Labour: The Wilderness Years – Conversion of a Jeremy Corbyn Supporter (Part Two)
Continued from yesterday’s post.
As I mentioned in the part one of this blogpost, it is not I that changed my views but the other half. Rather than paraphrase and quote him, I thought it best if he wrote what made him change his views.
The views of my other half:
I watched “Labour: the Wilderness Years” on the back of my attendance at my first ever party-political event: a Jeremy Corbyn campaign rally. I had found him to be an inspiring speaker, who spoke from a place of conviction rather than a carefully edited script. His views on many issues aligned with mine and I felt that at last I had seen a politician that I could rally behind as they led their party – my party? – and the country towards a bright new future.
Three weeks later, and I find myself hoping that any of the other three candidates wins. So what’s changed? At the outset, I want to say that I still admire Corbyn for the principled stances he has taken on many important issues over the years. I hope that he has many more years in Parliament ahead of him, so that he can continue this work.
What’s changed since I watched the documentary is that I now understand why so many senior figures in the Labour Party from the 1980s are horrified at the prospect of a Corbyn victory. Not because they don’t care about the same issues that he does. Not even that they necessarily disagree with his positions on those issues. But because they know that the British public disagrees with him.
The footage of Tony Benn speaking at rallies in the early 1980s was particularly alarming, as it provoked strong feelings of deja vu from the Corbyn rally I had attended. He shared some of my views. Like Corbyn, he expressed them passionately and eloquently. He argued that although the public might not initially agree with the left wing, once they heard their arguments stated clearly, they would change their views and adopt left-wing positions on a range of issues. (Hear, hear, I thought.) He pointed to the large numbers of people attending their rallies as evidence of a political sea change in the electorate. But – and this is the key point – they were wrong. Not necessarily in their positions on key issues; rather in their belief that the public were sympathetic.

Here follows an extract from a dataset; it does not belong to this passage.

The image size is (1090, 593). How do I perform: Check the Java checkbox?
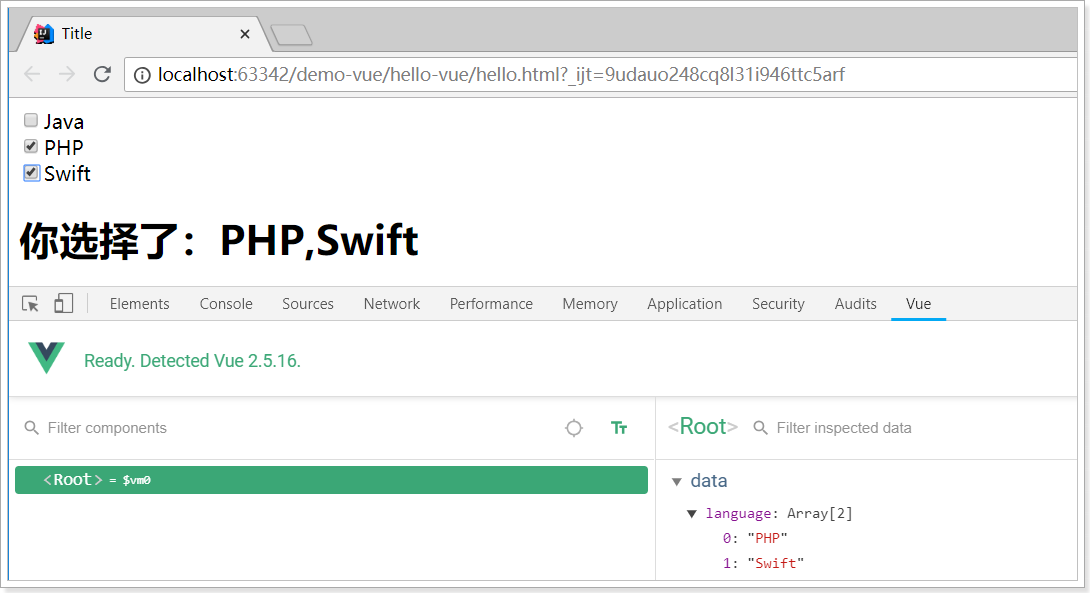[31, 121]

As the documentary showed, in the run-up to the 1983 General Election, the right wing of the Labour party decided to allow Benn and the hard left to present their manifesto in unadulterated form. And the electorate roundly rejected it. Although I sincerely wish that it were otherwise, there is nothing to suggest that anything different would happen today. Most alarmingly, Benn’s supporters were very clear that being right in principle was more important than winning elections. At the level of the individual this is undoubtedly true, and even at the level of a protest movement. But for a political party that seeks a democratic mandate to change the country for the better, winning elections is essential.
Hattersley summed up the lesson of the 1980s when he said that he believed Labour had let down the poorest people in the country by condemning them to live under 18 years of Tory government. No matter how well meaning the left wing of the Labour party were or are (and I don’t doubt their sincere desire to improve the lives of the poor and the marginalised), failure to win elections means that Tory policies not Labour policies were implemented.
I urge everyone who plans to vote in the Labour leadership election to watch the Wilderness Years before casting their ballot.
My Views:
There is much that I and the other half still disagree on yet one thing we do have in common is how moved we were by Roy Hattersley. In each programme, he was as consistent as Corbyn. It was clear the responsibility he felt towards his constituents. The poor and vulnerable, who elected him time and time again and for whom he could do nothing stuck in opposition in a party riven by factionalism.
My Other Half Again:
As wiser people than me have said, insanity is doing the same thing over and over again and expecting a different outcome.